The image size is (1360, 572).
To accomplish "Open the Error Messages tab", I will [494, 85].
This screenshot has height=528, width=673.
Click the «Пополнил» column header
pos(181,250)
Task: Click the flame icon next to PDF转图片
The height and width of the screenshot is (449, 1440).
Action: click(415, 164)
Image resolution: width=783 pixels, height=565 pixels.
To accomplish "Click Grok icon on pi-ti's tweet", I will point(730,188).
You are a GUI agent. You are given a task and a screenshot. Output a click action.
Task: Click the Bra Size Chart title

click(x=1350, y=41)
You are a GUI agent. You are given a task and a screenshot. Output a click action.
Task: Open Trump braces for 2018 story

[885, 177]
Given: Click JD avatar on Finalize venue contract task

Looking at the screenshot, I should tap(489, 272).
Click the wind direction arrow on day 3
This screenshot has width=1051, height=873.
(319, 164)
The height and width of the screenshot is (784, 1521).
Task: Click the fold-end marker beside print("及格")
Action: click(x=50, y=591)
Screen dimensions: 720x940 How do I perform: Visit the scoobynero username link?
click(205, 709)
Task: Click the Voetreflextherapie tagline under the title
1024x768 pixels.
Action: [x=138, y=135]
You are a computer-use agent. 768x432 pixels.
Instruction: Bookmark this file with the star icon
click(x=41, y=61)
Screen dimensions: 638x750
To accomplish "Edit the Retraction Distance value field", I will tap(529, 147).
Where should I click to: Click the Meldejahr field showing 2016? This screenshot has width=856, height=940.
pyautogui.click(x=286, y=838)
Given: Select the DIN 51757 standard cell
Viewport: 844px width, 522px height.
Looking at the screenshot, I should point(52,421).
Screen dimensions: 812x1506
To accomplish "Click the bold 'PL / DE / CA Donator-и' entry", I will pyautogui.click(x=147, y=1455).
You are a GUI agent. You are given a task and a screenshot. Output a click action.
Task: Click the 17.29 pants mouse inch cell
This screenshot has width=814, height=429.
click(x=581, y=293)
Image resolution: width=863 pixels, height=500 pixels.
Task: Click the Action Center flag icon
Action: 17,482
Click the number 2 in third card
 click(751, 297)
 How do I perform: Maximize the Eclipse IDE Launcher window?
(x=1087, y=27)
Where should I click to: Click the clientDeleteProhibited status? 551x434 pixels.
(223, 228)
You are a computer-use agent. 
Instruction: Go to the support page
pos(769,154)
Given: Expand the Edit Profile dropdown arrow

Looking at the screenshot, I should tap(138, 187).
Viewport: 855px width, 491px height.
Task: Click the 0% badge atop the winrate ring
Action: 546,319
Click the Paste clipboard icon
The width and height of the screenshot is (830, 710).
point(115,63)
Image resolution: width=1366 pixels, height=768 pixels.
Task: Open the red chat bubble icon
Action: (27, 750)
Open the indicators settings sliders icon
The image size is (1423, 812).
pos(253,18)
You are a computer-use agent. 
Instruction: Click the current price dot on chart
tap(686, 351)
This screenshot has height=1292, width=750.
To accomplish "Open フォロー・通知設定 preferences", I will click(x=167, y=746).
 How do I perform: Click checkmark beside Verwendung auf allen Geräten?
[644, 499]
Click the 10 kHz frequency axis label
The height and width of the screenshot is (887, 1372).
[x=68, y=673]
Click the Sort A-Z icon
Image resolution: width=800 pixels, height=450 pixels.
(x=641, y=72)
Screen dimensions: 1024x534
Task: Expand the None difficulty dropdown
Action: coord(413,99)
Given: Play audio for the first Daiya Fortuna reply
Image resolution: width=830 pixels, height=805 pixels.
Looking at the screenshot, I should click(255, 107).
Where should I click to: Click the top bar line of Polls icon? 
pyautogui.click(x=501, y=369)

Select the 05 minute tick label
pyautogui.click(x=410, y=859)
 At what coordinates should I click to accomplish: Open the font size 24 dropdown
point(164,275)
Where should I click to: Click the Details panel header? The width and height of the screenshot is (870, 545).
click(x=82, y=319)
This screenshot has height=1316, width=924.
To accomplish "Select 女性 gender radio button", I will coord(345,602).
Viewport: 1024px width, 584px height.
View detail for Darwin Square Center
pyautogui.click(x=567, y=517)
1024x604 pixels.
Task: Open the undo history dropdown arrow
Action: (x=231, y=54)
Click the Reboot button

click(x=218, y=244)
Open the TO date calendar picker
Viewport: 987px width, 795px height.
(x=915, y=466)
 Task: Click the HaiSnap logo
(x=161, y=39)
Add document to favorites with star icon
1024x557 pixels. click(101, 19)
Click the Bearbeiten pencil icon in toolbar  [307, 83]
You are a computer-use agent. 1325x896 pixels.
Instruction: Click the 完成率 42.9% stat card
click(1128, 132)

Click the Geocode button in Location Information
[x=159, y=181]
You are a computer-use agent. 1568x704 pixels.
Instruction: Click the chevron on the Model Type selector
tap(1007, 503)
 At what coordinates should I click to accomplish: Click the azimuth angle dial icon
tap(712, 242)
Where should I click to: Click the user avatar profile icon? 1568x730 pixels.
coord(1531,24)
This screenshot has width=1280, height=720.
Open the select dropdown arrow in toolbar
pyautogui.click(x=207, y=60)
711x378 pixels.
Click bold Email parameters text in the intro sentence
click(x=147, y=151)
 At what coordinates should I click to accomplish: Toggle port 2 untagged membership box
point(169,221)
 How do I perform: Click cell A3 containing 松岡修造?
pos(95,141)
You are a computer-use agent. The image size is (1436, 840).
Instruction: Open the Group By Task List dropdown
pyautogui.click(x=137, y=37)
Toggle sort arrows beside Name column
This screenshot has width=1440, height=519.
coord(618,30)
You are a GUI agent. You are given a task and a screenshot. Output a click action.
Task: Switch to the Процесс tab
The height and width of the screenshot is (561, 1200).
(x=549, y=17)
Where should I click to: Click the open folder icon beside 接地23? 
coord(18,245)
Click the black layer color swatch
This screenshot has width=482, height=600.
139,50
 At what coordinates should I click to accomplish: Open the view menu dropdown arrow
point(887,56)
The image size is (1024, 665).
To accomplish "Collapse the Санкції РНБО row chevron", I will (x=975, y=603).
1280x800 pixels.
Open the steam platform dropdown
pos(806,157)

========

After reading the entries, reproduce every one of them exactly.

### EXERCISE RESULT
The image size is (1360, 572).
To accomplish "Open the Error Messages tab", I will [494, 85].
This screenshot has height=528, width=673.
Click the «Пополнил» column header
pos(181,250)
Task: Click the flame icon next to PDF转图片
The height and width of the screenshot is (449, 1440).
Action: click(415, 164)
Image resolution: width=783 pixels, height=565 pixels.
To accomplish "Click Grok icon on pi-ti's tweet", I will point(730,188).
You are a GUI agent. You are given a task and a screenshot. Output a click action.
Task: Click the Bra Size Chart title

click(x=1350, y=41)
You are a GUI agent. You are given a task and a screenshot. Output a click action.
Task: Open Trump braces for 2018 story

[885, 177]
Given: Click JD avatar on Finalize venue contract task

Looking at the screenshot, I should tap(489, 272).
Click the wind direction arrow on day 3
This screenshot has width=1051, height=873.
(319, 164)
The height and width of the screenshot is (784, 1521).
Task: Click the fold-end marker beside print("及格")
Action: click(x=50, y=591)
Screen dimensions: 720x940 How do I perform: Visit the scoobynero username link?
click(205, 709)
Task: Click the Voetreflextherapie tagline under the title
1024x768 pixels.
Action: [x=138, y=135]
You are a computer-use agent. 768x432 pixels.
Instruction: Bookmark this file with the star icon
click(x=41, y=61)
Screen dimensions: 638x750
To accomplish "Edit the Retraction Distance value field", I will tap(529, 147).
Where should I click to: Click the Meldejahr field showing 2016? This screenshot has width=856, height=940.
pyautogui.click(x=286, y=838)
Given: Select the DIN 51757 standard cell
Viewport: 844px width, 522px height.
Looking at the screenshot, I should point(52,421).
Screen dimensions: 812x1506
To accomplish "Click the bold 'PL / DE / CA Donator-и' entry", I will pyautogui.click(x=147, y=1455).
You are a GUI agent. You are given a task and a screenshot. Output a click action.
Task: Click the 17.29 pants mouse inch cell
This screenshot has width=814, height=429.
click(x=581, y=293)
Image resolution: width=863 pixels, height=500 pixels.
Task: Click the Action Center flag icon
Action: 17,482
Click the number 2 in third card
 click(751, 297)
 How do I perform: Maximize the Eclipse IDE Launcher window?
(x=1087, y=27)
Where should I click to: Click the clientDeleteProhibited status? 551x434 pixels.
(223, 228)
You are a computer-use agent. 
Instruction: Go to the support page
pos(769,154)
Given: Expand the Edit Profile dropdown arrow

Looking at the screenshot, I should tap(138, 187).
Viewport: 855px width, 491px height.
Task: Click the 0% badge atop the winrate ring
Action: 546,319
Click the Paste clipboard icon
The width and height of the screenshot is (830, 710).
point(115,63)
Image resolution: width=1366 pixels, height=768 pixels.
Task: Open the red chat bubble icon
Action: (27, 750)
Open the indicators settings sliders icon
The image size is (1423, 812).
pos(253,18)
You are a computer-use agent. 
Instruction: Click the current price dot on chart
tap(686, 351)
This screenshot has height=1292, width=750.
To accomplish "Open フォロー・通知設定 preferences", I will click(x=167, y=746).
 How do I perform: Click checkmark beside Verwendung auf allen Geräten?
[644, 499]
Click the 10 kHz frequency axis label
The height and width of the screenshot is (887, 1372).
[x=68, y=673]
Click the Sort A-Z icon
Image resolution: width=800 pixels, height=450 pixels.
(x=641, y=72)
Screen dimensions: 1024x534
Task: Expand the None difficulty dropdown
Action: coord(413,99)
Given: Play audio for the first Daiya Fortuna reply
Image resolution: width=830 pixels, height=805 pixels.
Looking at the screenshot, I should click(255, 107).
Where should I click to: Click the top bar line of Polls icon? 
pyautogui.click(x=501, y=369)

Select the 05 minute tick label
pyautogui.click(x=410, y=859)
 At what coordinates should I click to accomplish: Open the font size 24 dropdown
point(164,275)
Where should I click to: Click the Details panel header? The width and height of the screenshot is (870, 545).
click(x=82, y=319)
This screenshot has height=1316, width=924.
To accomplish "Select 女性 gender radio button", I will coord(345,602).
Viewport: 1024px width, 584px height.
View detail for Darwin Square Center
pyautogui.click(x=567, y=517)
1024x604 pixels.
Task: Open the undo history dropdown arrow
Action: (x=231, y=54)
Click the Reboot button

click(x=218, y=244)
Open the TO date calendar picker
Viewport: 987px width, 795px height.
(x=915, y=466)
 Task: Click the HaiSnap logo
(x=161, y=39)
Add document to favorites with star icon
1024x557 pixels. click(101, 19)
Click the Bearbeiten pencil icon in toolbar  [307, 83]
You are a computer-use agent. 1325x896 pixels.
Instruction: Click the 完成率 42.9% stat card
click(1128, 132)

Click the Geocode button in Location Information
[x=159, y=181]
You are a computer-use agent. 1568x704 pixels.
Instruction: Click the chevron on the Model Type selector
tap(1007, 503)
 At what coordinates should I click to accomplish: Click the azimuth angle dial icon
tap(712, 242)
Where should I click to: Click the user avatar profile icon? 1568x730 pixels.
coord(1531,24)
This screenshot has width=1280, height=720.
Open the select dropdown arrow in toolbar
pyautogui.click(x=207, y=60)
711x378 pixels.
Click bold Email parameters text in the intro sentence
click(x=147, y=151)
 At what coordinates should I click to accomplish: Toggle port 2 untagged membership box
point(169,221)
 How do I perform: Click cell A3 containing 松岡修造?
pos(95,141)
You are a computer-use agent. The image size is (1436, 840).
Instruction: Open the Group By Task List dropdown
pyautogui.click(x=137, y=37)
Toggle sort arrows beside Name column
This screenshot has width=1440, height=519.
coord(618,30)
You are a GUI agent. You are given a task and a screenshot. Output a click action.
Task: Switch to the Процесс tab
The height and width of the screenshot is (561, 1200).
(x=549, y=17)
Where should I click to: Click the open folder icon beside 接地23? 
coord(18,245)
Click the black layer color swatch
This screenshot has width=482, height=600.
139,50
 At what coordinates should I click to accomplish: Open the view menu dropdown arrow
point(887,56)
The image size is (1024, 665).
To accomplish "Collapse the Санкції РНБО row chevron", I will (x=975, y=603).
1280x800 pixels.
Open the steam platform dropdown
pos(806,157)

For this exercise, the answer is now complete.